Dip Dapp Doe — Anatomy of an Ethereum distributed fair game (part 3)

Yet, Test Driven Development

In the last article we dived into the architecture, design and the building blocks of our dapp’s frontend. For educational purposes, we even showed the integration of one of the blockchain transactions, but let’s not lose perspective. In TDD, we need to spec first and code later.

There are very nice tools which allow to automate UI tests and even record them visually among different browsers. However, in dapp testing we are limited by two important caveats:

Only a few browsers support Web3
Browser support may extend with the release of new MetaMask plugins, but we are mainly pivoting around the Chrome engine and Gecko.

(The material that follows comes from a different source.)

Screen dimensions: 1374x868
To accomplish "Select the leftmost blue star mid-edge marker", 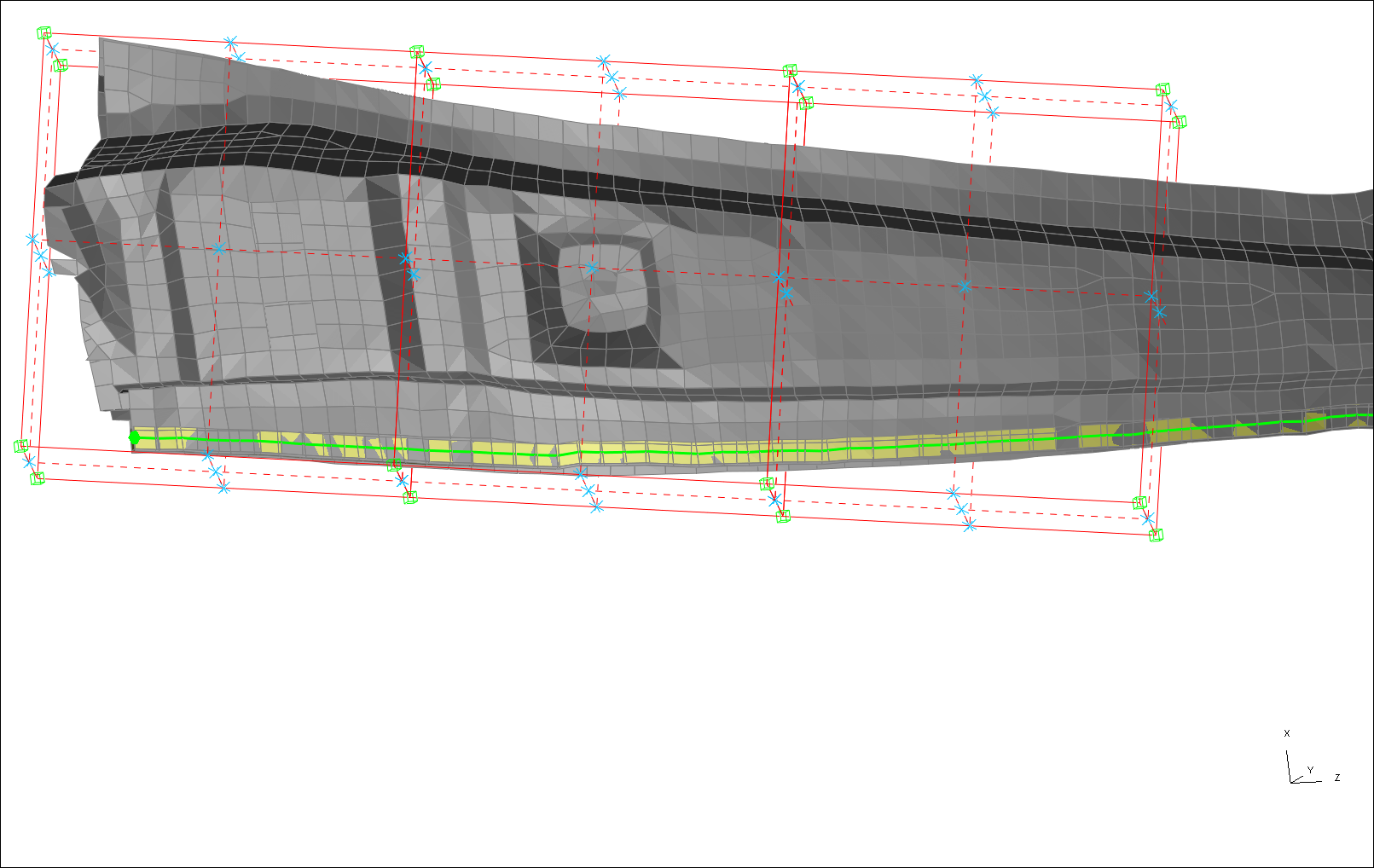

We can’t get programmatic access to control MetaMask/Web3
Allowing Javascript code to accept Ethereum transactions would be a huge security flaw, because any web site could steal our funds at once. However, that is what we need to do in order to test our code.

The last issue would have been a major drawback for any serious project’s workflow. Until now.

Dappeteer

Puppeteer is an official package from Google that allows to programatically control a Chromium instance from NodeJS on Linux, Windows and MacOS. However how do we add the MetaMask plugin and tell it to accept transactions if the plugin runs out of our window?

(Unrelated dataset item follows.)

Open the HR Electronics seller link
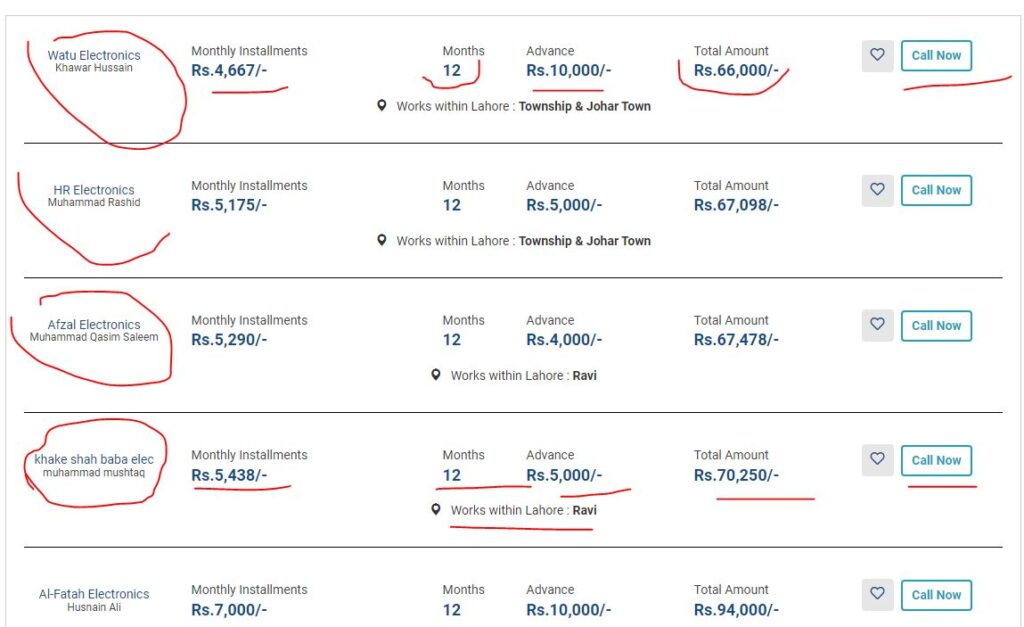 (94, 190)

That’s where Dappeteer comes into play! It is another NPM package that features a bundles version of MetaMask, tells Puppeteer to run with the plugin enabled and provides some wrapper methods to import accounts, accept transactions and even switch to a different network.

In our web folder:

$ npm i -D puppeteer dappeteer

Local blockchain

If you recall, in part 1 we developed our smart contracts by deploying and testing them in a local blockchain. Test cases waiting for every public transaction to be mined would take ages to complete.

However, in part 2 we demonstrated the integration to the public blockchain from the browser. What happens, now? How can we use a local blockchain so that transactions can be mined as fast as when using Truffle?

The tool for this is Ganache CLI. It is another NPM package, which is part of the Truffle Framework and it is what we actually used under the hood in part 1.

$ npm i -D ganacle-cli

If you run it now, you should see something like this:

Ganache CLI output

As you see, it generates random wallets with 100 ether, but it can be fully customized. Now we can mine immediate transactions without polluting the public blockchain with junk.

Workflow scripts

I normal web projects, you may be used to working with Webpack started by a simple NPM script. However, in the current project we need to start combining different simultaneous components at the same time.

What needs to happen when we run our E2E tests?

  • Starting the Ganache local blockchain (in the background)
  • Recompile the contracts
  • Deploy them to the local blockchain
  • Write the contract instance’s address so that the frontend knows where to attach to
  • Bundle the frontend files with Parcel
  • Start a local HTTP server for the static files (in the background, too)
  • Launch Chromium+Dappeteer and run the tests
  • Kill Ganache and the HTTP server
  • Forward the exit() code of Mocha to the parent process, so that it can determine if all tests passed or not

You are free to use any task runner that you like, but to me this clearly becomes a job for a shell script. To get the best of both worlds, I’d suggest you to use runner-cli, along with a Taskfile. More on this.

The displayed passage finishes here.